When someone wants to add their favorite, check the database to see if it exists. What's the problem?
-Dave
When someone wants to add their favorite, check the database to see if it exists. What's the problem?
-Dave
The problem is that once you dive in, all of the “cool” rails scoping (user.books.create…) fails and you start managing the relationships yourself (user.books << book.find_or_create). It feels “wrong”, but as I’m diving in deeper it seems like the best solution is to create an intermediate class to handle the association management and keep the logic out of the controllers.

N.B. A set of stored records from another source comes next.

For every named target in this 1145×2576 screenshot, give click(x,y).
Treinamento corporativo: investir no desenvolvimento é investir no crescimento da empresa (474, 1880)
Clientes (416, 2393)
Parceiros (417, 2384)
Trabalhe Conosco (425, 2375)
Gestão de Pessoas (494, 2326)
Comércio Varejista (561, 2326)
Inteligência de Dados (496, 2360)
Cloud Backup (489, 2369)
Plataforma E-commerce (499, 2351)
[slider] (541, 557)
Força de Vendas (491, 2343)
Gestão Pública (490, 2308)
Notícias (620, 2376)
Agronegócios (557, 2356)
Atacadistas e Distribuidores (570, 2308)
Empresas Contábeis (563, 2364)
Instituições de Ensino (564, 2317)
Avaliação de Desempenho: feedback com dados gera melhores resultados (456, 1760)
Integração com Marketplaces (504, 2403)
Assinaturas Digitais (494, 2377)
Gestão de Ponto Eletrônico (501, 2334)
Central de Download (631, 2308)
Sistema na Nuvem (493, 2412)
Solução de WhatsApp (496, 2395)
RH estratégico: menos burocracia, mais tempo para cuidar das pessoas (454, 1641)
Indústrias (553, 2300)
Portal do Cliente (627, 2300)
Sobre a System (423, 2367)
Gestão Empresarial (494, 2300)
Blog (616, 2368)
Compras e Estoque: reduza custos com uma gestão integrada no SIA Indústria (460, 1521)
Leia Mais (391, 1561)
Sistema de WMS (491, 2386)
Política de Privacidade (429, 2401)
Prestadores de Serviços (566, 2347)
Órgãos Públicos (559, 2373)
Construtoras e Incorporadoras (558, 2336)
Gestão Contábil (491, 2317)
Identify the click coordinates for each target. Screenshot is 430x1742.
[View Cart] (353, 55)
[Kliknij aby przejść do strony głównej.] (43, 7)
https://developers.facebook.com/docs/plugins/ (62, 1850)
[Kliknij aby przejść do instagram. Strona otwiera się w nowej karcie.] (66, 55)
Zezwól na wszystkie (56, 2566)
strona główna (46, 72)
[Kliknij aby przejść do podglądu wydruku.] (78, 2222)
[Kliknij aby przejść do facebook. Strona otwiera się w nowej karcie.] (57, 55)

What's wrong with "@user.favorite_books << Book.find_or_create_by_title(@title)"? That's still some pretty "cool" Rails scoping. Compared to what you'd have to do in raw SQL, it saves you tons of work, and is still very clear. Sure it's not as simple as "@user.favorite_books.create @title", but hey, if you've got more needs, such as non-duplication, often you need to write more code, and in this case the difference is still small.
Seems to me that "BookListManager.add_to_favorites_for @user, @title" isn't any better than that. It just adds one more layer of indirection, one more place to have to go look to find out what's happening. Of course the "enterprisey" lovers of huge ER diagrams would advocate for that approach (complete with a separate interface class for it to implement), but they can just go pound Java.